|
Kamis, 17/04/2008 10:20:53 |
|
Sampai dengan hari Rabu, 16 April 2008 pukul 10.00 WIB, sebanyak 600 orang pengungsi yang berasal dari Dusun Baokrenget, Desa Egon Gahar, Kecamatan Mapitara yang berada di lereng Gunung Egon, telah berangsur kembali ke rumah masing-masing pada siang harinya.

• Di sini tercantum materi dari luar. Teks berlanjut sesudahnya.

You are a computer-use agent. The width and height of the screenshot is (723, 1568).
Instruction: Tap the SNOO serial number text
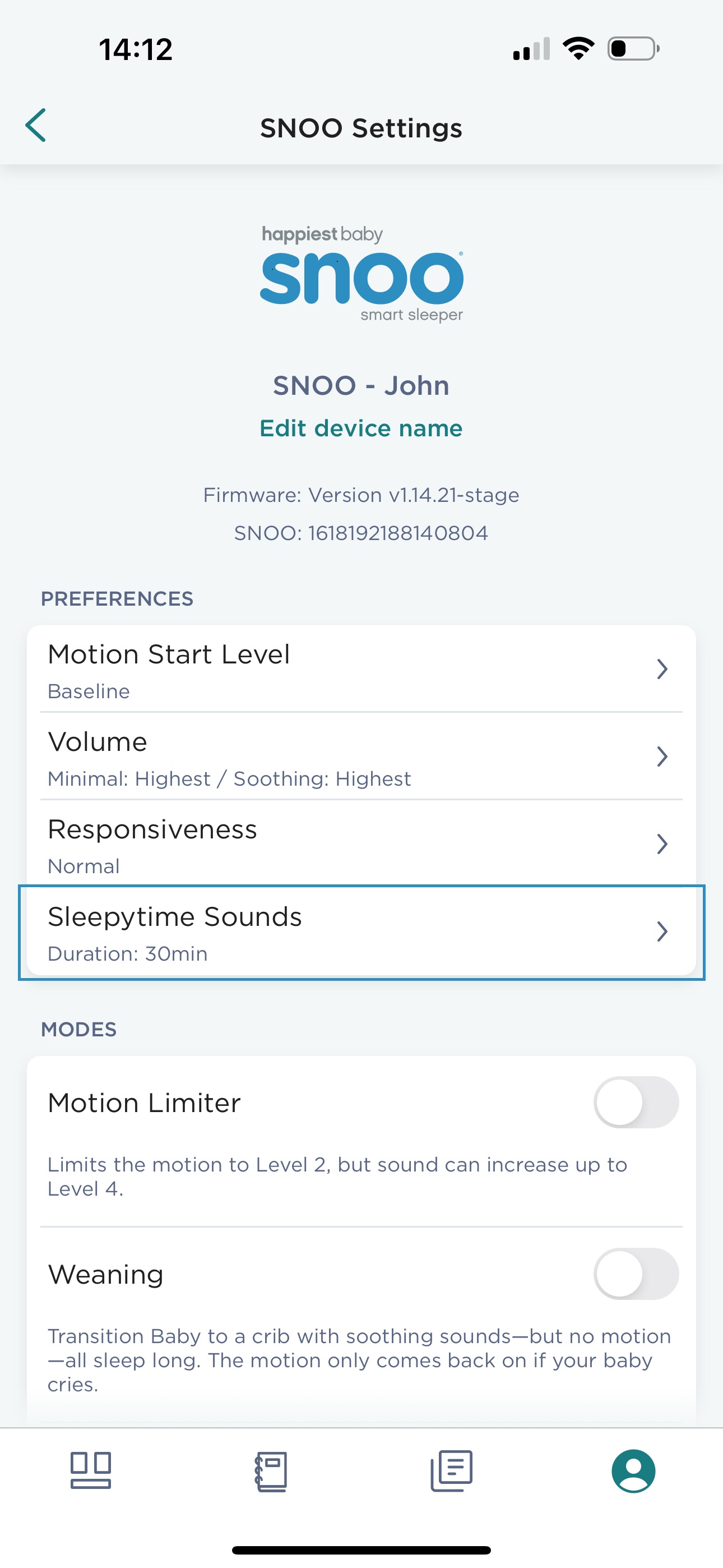point(362,533)
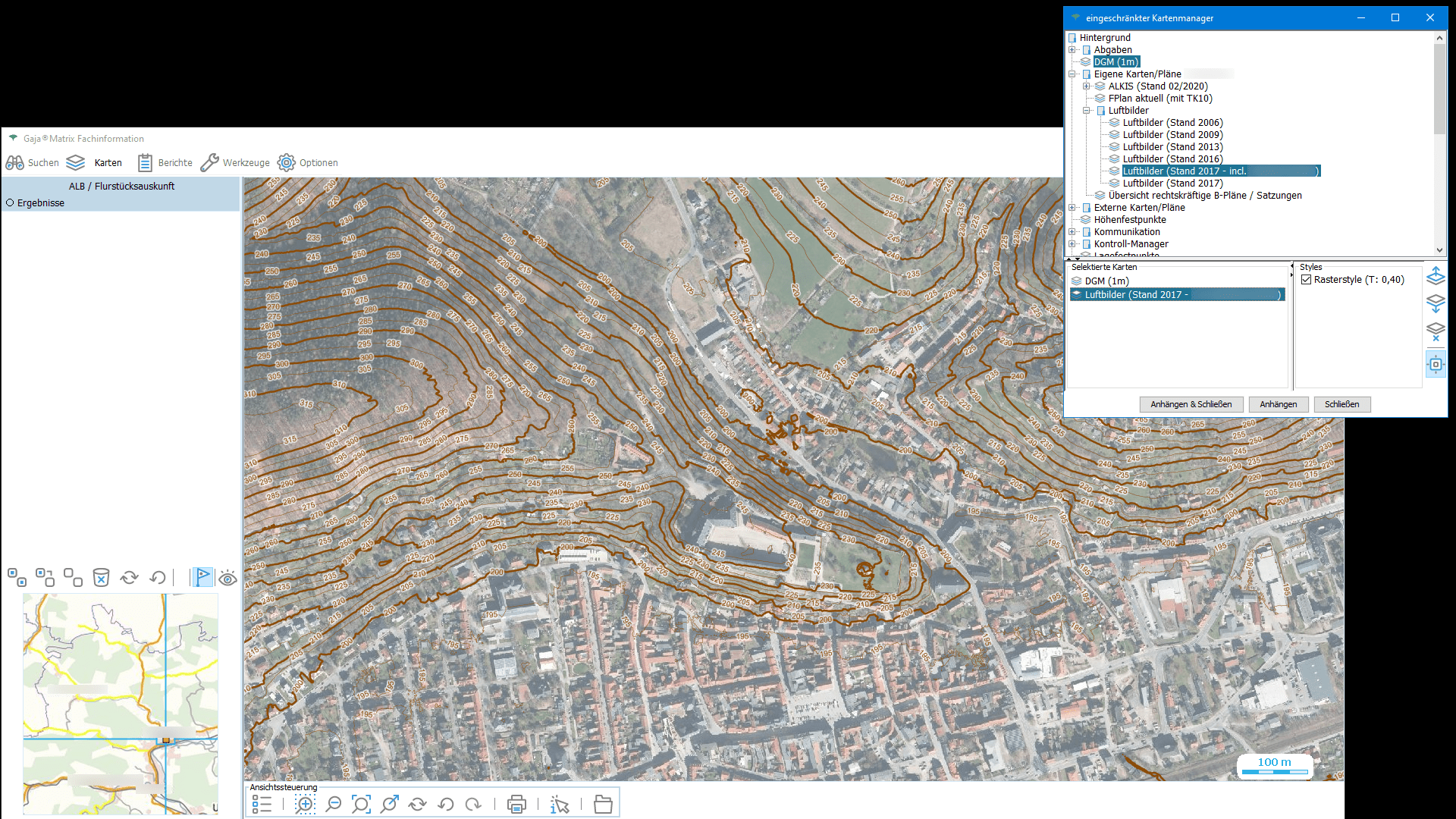The width and height of the screenshot is (1456, 819).
Task: Activate the info cursor query tool
Action: pos(560,805)
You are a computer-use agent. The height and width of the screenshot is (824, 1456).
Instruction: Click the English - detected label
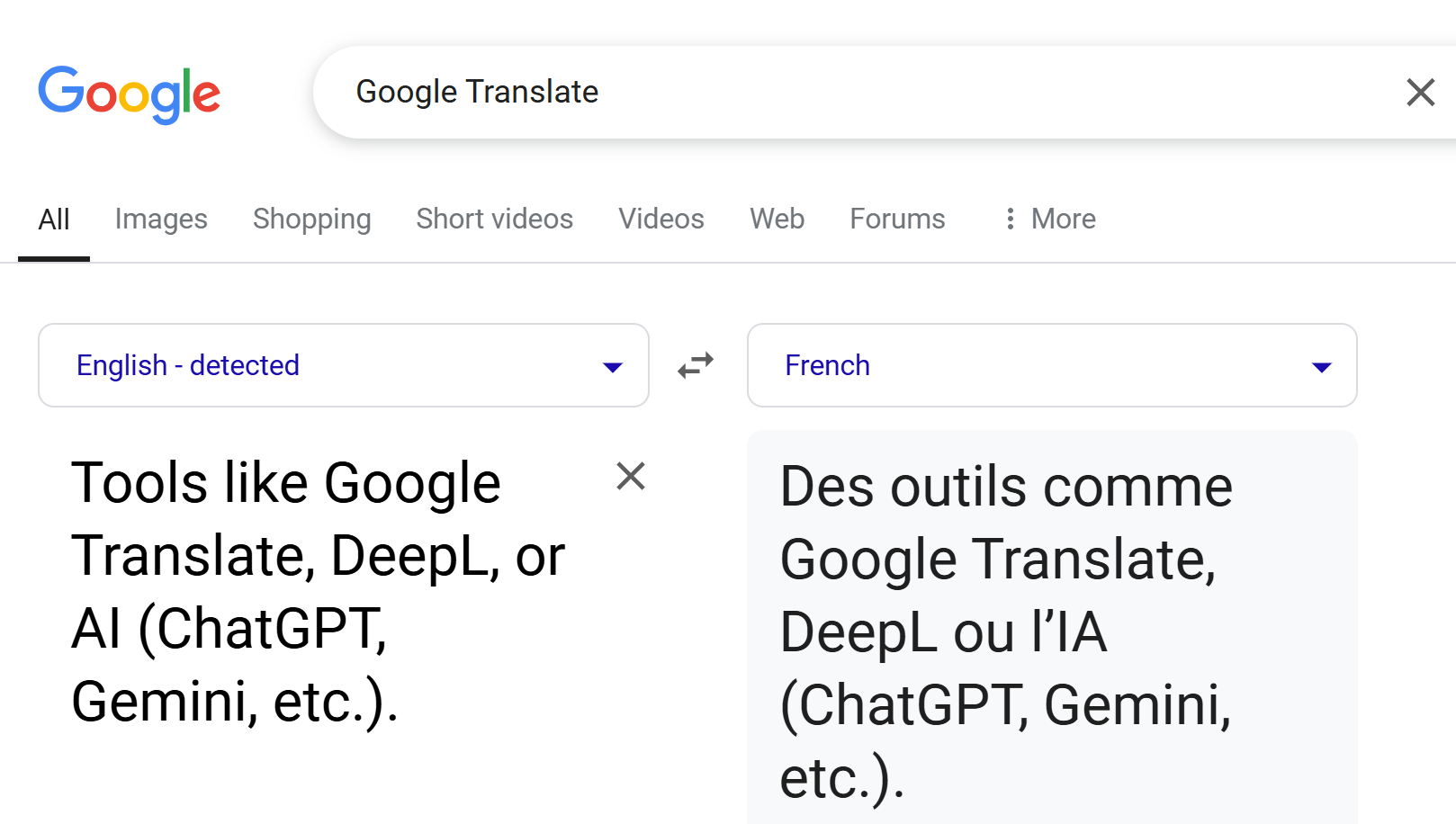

Gunung Egon di Kabupaten Sikka, Flores, Nusa Tenggara Timur meletus
pada hari Selasa, 15 April 2008 sekitar pukul 21.00 WIB. Gunung
setinggi 1.703 meter dari pemukaan laut itu mengeluarkan asap dan abu
yang cukup banyak. Tinggi letusan mencapai ± 4.000 meter dari kawah
Gunung Egon. Sebaran abunya tampak condong ke arah Barat laut dan telah
mencapai Kota Maumere yang berjarak ± 20 km dari Gunung Egon.
Pusat Vulkanologi dan Mitigasi Bencana Geologi menyatakan status kegiatan Gunung Egon dinaikkan menjadi "SIAGA" (level III) sejak tanggal 15 April 2008 pukul 23.00 WIB.
Sehubungan dengan hal tersebut, disarankan masyarakat di sekitar Gunung Egon tetap tetang, tidak terpancing isu-isu, dan senantiasa mengikuti arahan dari Satlak PB Kab. Sikka dan Satkorlak PB Prov. NTT.
Desa Egon Gahar berjarak sekitar 1,8 Km dan berhadapan dengan bukaan Kawah Gunung Egon. Karena sistem Gunung Egon telah terbuka dan sering meletus, maka desa tersebut akan selalu beresiko terancam letusan Gunung Egon, sehingga penduduknya perlu direlokasi ke tempat yang lebih aman.
Letusan Gunung Egon menghasilkan abu vulkanik yang tersebar ke arah Barat - Baratlaut hingga Kota Maumere. Oleh karena itu penduduk yang beraktivitas di luar rumah disarankan menggunakan masker penutup hidung, mulut dan mata.
Karena ketinggian asap letusan Gunung Egon mencapai ± 4.000 meter, maka aktivitas bandara Waioti, Maumere, harus waspada terhadap keselamatan jalur penerbangan sekitar Gunung Egon.
Lakhar Bakornas PB akan mengirimkan tim kajian cepat untuk memantau perkembangan di lokasi bencana, dengan membawa bantuan masker sebanyak 50 dus (600 buah).